В какой-то трудноуловимый момент «великого ускорения» действия людей запустили новую геологическую эпоху – антропоцен. Это произошло крайне быстро: в сопоставлении с долгой историей жизни на Земле рост численности людей оказался молниеносным. Катастрофа. Взрыв. Гриб, стремительно поднявшийся над влажной почвой, где мы появились на свет. Когда мы занимаемся последствиями этого взлета, приходится, как и при изучении последствий крупной аварии, собирать картинку по кусочкам. Возможно, надеемся мы, если фрагментов и деталей будет достаточно, то станет понятен смысл картины в целом. Это предположение выглядит вполне логичным – до такой степени, что оно сделалось базовым подходом в научных исследованиях. Фрагменты, которые собирают биологи, – это виды. Они изучают виды, составляя схемы, характеризующие их строение и потребности. Но у такого подхода есть недостаток: нам не хватает осознания собственного места в выстраиваемой картине.

Почти все виды, которые мы изучаем, желая понять мир, весьма необычны. Они не иллюстрируют ни реальностей живого мира в целом, ни того сегмента живого, который влияет на наше собственное благополучие. Наша ошибка элементарна. Мы склонны считать, что живой мир похож на нас и достаточно хорошо изучен. Но оба эти допущения ложны: за ними стоят законоподобные ошибки, с которыми мы подходим к осмыслению мира. Давайте рассмотрим эти ошибки, ибо мы не сумеем понять естественную историю будущего, не осознавая огромного разрыва между нашим восприятием биологического мира и его намного более увлекательной действительностью.

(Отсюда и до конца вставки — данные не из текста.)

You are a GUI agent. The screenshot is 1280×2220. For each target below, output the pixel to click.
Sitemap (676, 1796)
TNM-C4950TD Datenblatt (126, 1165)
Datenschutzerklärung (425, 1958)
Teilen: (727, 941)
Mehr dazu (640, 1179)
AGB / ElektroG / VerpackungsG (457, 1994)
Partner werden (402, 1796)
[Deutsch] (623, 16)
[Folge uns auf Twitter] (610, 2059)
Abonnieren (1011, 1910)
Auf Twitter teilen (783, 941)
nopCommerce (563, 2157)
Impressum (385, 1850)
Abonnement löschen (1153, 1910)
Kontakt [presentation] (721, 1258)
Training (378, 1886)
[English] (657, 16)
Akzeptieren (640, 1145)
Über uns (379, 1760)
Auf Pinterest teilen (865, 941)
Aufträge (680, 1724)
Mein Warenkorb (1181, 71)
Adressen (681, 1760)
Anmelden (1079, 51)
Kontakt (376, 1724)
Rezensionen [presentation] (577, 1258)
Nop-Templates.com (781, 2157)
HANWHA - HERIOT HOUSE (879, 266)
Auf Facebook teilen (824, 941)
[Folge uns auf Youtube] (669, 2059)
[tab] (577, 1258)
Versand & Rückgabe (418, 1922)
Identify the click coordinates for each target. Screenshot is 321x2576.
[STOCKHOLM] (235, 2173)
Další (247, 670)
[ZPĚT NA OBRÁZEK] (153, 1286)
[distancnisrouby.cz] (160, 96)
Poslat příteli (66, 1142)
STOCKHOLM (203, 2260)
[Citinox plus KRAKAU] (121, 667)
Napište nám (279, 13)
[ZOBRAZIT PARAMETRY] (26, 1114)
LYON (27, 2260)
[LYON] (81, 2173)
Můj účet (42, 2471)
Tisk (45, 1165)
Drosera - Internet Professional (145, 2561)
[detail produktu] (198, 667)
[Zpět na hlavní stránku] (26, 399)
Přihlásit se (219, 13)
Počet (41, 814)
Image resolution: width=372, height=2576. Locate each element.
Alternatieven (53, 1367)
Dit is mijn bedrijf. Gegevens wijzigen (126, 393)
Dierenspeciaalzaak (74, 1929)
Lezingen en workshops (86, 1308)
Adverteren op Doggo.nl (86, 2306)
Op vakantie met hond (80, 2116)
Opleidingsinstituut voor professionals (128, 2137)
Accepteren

Первой такой ошибкой выступает антропоцентризм. Он так глубоко въелся в наше чувственное и психическое восприятие, что вполне может называться законом. Закон антропоцентризма коренится в самой нашей биологии. Каждый вид животных воспринимает мир через призму собственных чувств; если бы, скажем, наукой занимались собаки, то мне пришлось бы рассуждать о проблемах каниноцентризма. Но в этом смысле человек вот в чем уникален: ошибка восприятия влияет не только на то, как каждый из нас воспринимает живой мир вокруг, но и на научную систему, которую мы выстроили для инвентаризации этого мира. Правила, по которым функционирует сегодня система инвентаризации, были заданы шведским естествоиспытателем Карлом Линнеем. Он и задал ей антропоцентрический импульс, инерционность и своеобразную географическую пристрастность.

Линней родился в 1707 году в деревне Росхульт, расположенной в 150 километрах к северу от города Мальмё в Южной Швеции. Климат в Росхульте примерно такой же, как в датском Копенгагене. Лето там одно из самых холодных в мире, а зима мрачна и облачна до такой степени, что, когда вдруг выглядывает солнце, люди, словно подсолнухи, поворачивают к нему лица. Они даже указывают на него пальцами: вот, мол, оно! В Росхульте Линней заинтересовался природой, а в окрестностях шведской Уппсалы, находящейся еще севернее, взялся за ее изучение.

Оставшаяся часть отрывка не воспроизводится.